La stimulation trans-crânienne par courant direct serait bénéfique dans le traitement de l’aphasie primaire progressive. C’est ce que vient de montrer une étude pré-thérapeutique menée par les équipes du Dr Marc Teichmann, praticien hospitalier au sein du département de neurologie de l’hôpital de la Pitié-Salpêtrière AP-HP, et d’Antoni Valero-Cabré, directeur de recherche au CNRS, tous deux rattachés à l’Institut du Cerveau – ICM.
L’aphasie primaire progressive (APP) est une maladie dégénérative qui se caractérise par une perte progressive du langage. La forme la plus fréquente de l’APP, dite « sémantique », est définie par une perte progressive des concepts et du sens des mots.

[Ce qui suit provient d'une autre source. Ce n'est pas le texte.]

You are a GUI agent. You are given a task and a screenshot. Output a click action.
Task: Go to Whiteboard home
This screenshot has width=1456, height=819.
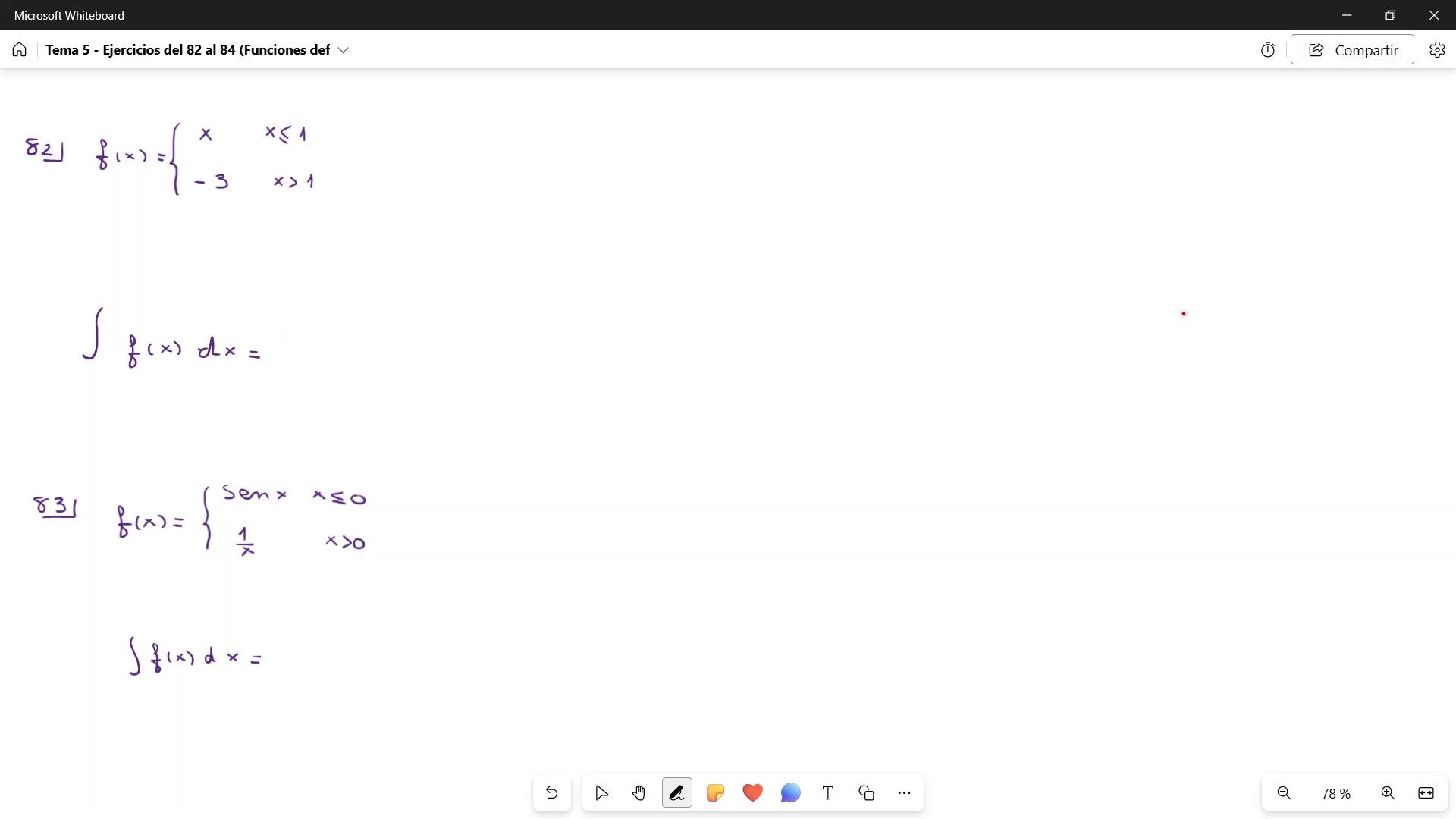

Indépendamment de leur origine, dégénérative ou post-AVC, il n’y a pas de traitement validé pour les aphasies. Les études réalisées jusqu’à maintenant s’appuyaient sur de trop petites cohortes (souvent moins de 6 patients) ou sur des études de cas individuels, rendant difficile l’interprétation des résultats.
Le Dr Marc Teichmann, praticien hospitalier au sein du département de neurologie de l’hôpital de la Pitié-Salpêtrière de l’AP-HP et le Dr Antoni Valero-Cabré, directeur de recherche au CNRS, tous deux rattachés à l’Institut du cerveau et de la moelle épinière, ont coordonné une étude sur douze patients atteints d’APP sémantique. Une méthodologie rigoureuse en double aveugle contre placebo a permis d’évaluer l’effet de la stimulation trans-crânienne par courant direct (tDCS) sur les capacités linguistiques/sémantiques.
La tDCS est une stimulation non-invasive consistant à faire passer un courant continu de faible intensité au moyen de deux électrodes placées sur la peau du crâne. Comme elle ne génère pas de sensations particulières sur la région stimulée, ni les patients ni les médecins ne peuvent différencier la stimulation active du placebo.
Les effets cliniques à court terme de trois types de stimulation (anodal-excitatrice du cortex temporal antérieur gauche ; cathodal-inhibitrice du cortex temporal antérieur droit ; stimulation placebo) ont été évalués lors de trois séances espacées d’une semaine. Les effets des trois types de stimulation ont ainsi pu être comparés.
L’effet des stimulations a été évalué par un test sémantique multi-dimensions. L’analyse du contraste avant/après stimulation, en comparant la tDCS gauche et droite à la stimulation placebo a montré plusieurs effets significatifs : un gain de fonction pour les performances en sémantique verbale et un gain de fonction plus spécifiquement pour les catégories « vivants ». Un modèle computationnel qui tenait compte de la localisation des électrodes et de la conductivité des différentes couches de tissus (de la peau du scalp jusqu’au cortex cérébral) a montré la bonne focalité de l’intervention sur la région antérieure du lobe temporal et l’efficacité du courant électrique délivré depuis le scalp sur le cortex cible.
Il faut noter que la tDCS est moins coûteuse et plus facile d’utilisation que d’autres méthodes de modulation cérébrale non-invasive comme la stimulation magnétique transcrânienne (TMS).
Cette étude pré-thérapeutique suscite maintenant l’espoir de développer des applications cliniques avec des effets plus durables pour les patients atteints d’aphasies d’origine dégénérative. Un protocole à ambition thérapeutique, utilisant des stimulations répétées pendant 10 jours pour induire un effet de plusieurs mois, promu par des mécanismes de neuroplasticité, a été élaboré et a obtenu récemment une promotion de l’AP-HP. En cas d’efficacité, le procédé de plusieurs jours consécutifs de stimulation pourra être répété dès que les effets bénéfiques s’estompent.
A terme, ces traitements par stimulation pourraient être personnalisés en fonction des paramètres crâniens, de la charge et de la distribution lésionnelles de chaque patient, afin d’optimiser la stimulation pour obtenir des effets thérapeutiques significatifs et durables chez tous les patients.
Sources
https://onlinelibrary.wiley.com/doi/10.1002/ana.24766/full
Teichmann M, Lesoil C, Godard J, Vernet M, Bertrand A, Levy R, Dubois B, Lemoine L, Truong DQ, Bikson M, Kas A, Valero-Cabré A. Ann Neurol. 2016 Sep 19.